LYNNE STEWART: It was no surprise to them. They didn’t learn about this by their secret surveillance tapes in the prison. This was publicly done, openly done, Reuters, of course, is a well known international news gathering agency. They were called, they were read a press release that had been dictated to the Arabic interpreter by the sheik. It basically said that his personal support of the cease-fire was being withdrawn. But he went on to say, "I want you to discuss it. You are the people on the ground. I am not there. I would like to escalate in the media" — because the group had also stopped talking critically about the Egyptian government. So it contained all those elements. When the news broke and it became "Sheikh Urges Withdrawal From the Cease-fire," we issued a second press release, which we spoke to him on the phone and he gave us the authorization to do, which said basically, "I am not withdrawing my support of the cease-fire, I am merely questioning it and I am urging you, who are on the ground there to discuss it and to include everyone in your discussions as we always have done."
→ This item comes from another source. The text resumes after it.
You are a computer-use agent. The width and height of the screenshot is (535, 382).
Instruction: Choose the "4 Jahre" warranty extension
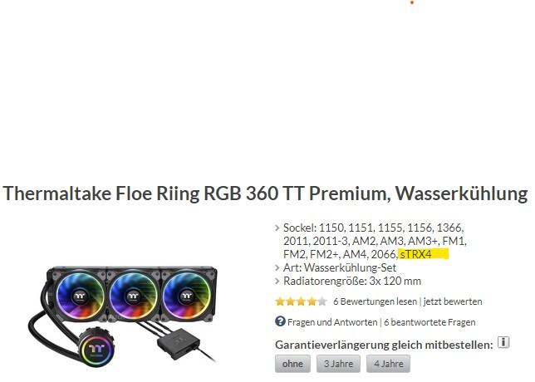pyautogui.click(x=388, y=364)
JUAN GONZALEZ: What about these releases, the government has said that you signed certain agreements in taking the case that you would abide by the regulations that’s they established and to some degree they made a big deal in the trial itself about you openly flouting the agreements that’s you had agreed to, that you signed beforehand.
LYNNE STEWART: You see, we operated and my colleague Ramsey here and Abdin Jabara, we operated with an understanding that the government knew we had to do the legal work. And to do the legal work, that was permissible even though the SAMs on the face of them might seem to say we couldn’t do it. Because we had done it and this was not a first time. This was many years, we had been under the SAMs since 1997.
AMY GOODMAN: The SAMs standing for?
LYNNE STEWART: These prison regulations —
MICHAEL TIGAR: Special Administrative Measures
LYNNE STEWART: — that regulated the sheik’s ability to speak to the outside world. But it was understood that there were certain things legally that needed to be done and our entire goal at that point was to keep him alive on the world scene so that we could negotiate something, something that would be good for this country and also for him.
AMY GOODMAN: Ramsey Clark, you’re the former U.S. Attorney General. You were brought into this trial because you too had been one of the lawyers for Sheikh Omar Abdel Rahman. Can you first respond overall to the verdict?
RAMSEY CLARK: It is clear that Lynne Stewart and the truth and the Constitution of the United States are all victims of 9/11 and of a repressive government that is taking advantage of the fear that they have helped create arising from that that is destroying freedom in this country.
AMY GOODMAN: Can you elaborate on that?
RAMSEY CLARK: Sure. This case would never have been brought except for the fear generated and the advantage that the Bush administration was taking of it by the events on September 11, 2001. In ordinary times and circumstances, it would be recognized that everything that Lynne did was exactly what an effective attorney representing a client zealously would be obligated to do.
AMY GOODMAN: Now the prosecution used you in the trial to say you too represented the sheik, you signed off on the SAMs, the Special Administrative Measures, and you abided by them, you didn’t put out information that Sheik Omar Abdel-Rahman was trying get out, they allege, though Michael Tigar is shaking his head. They used you to show a contrast. What do you think of that?
RAMSEY CLARK: I don’t know why you say that they used me. It was the defense that called me, not the prosecution. I would never have been in the courtroom at the prosecution’s request, because they didn’t want me there.
AMY GOODMAN: Right, but when they cross-examined you.
RAMSEY CLARK: It is simply not true. I don’t know of anything that Lynne did that I didn’t do. We did what we had to do to represent our clients. And if you don’t do that, then you don’t have truth before the jury or before the public and you don’t have the Constitutional right to the assistance of counsel.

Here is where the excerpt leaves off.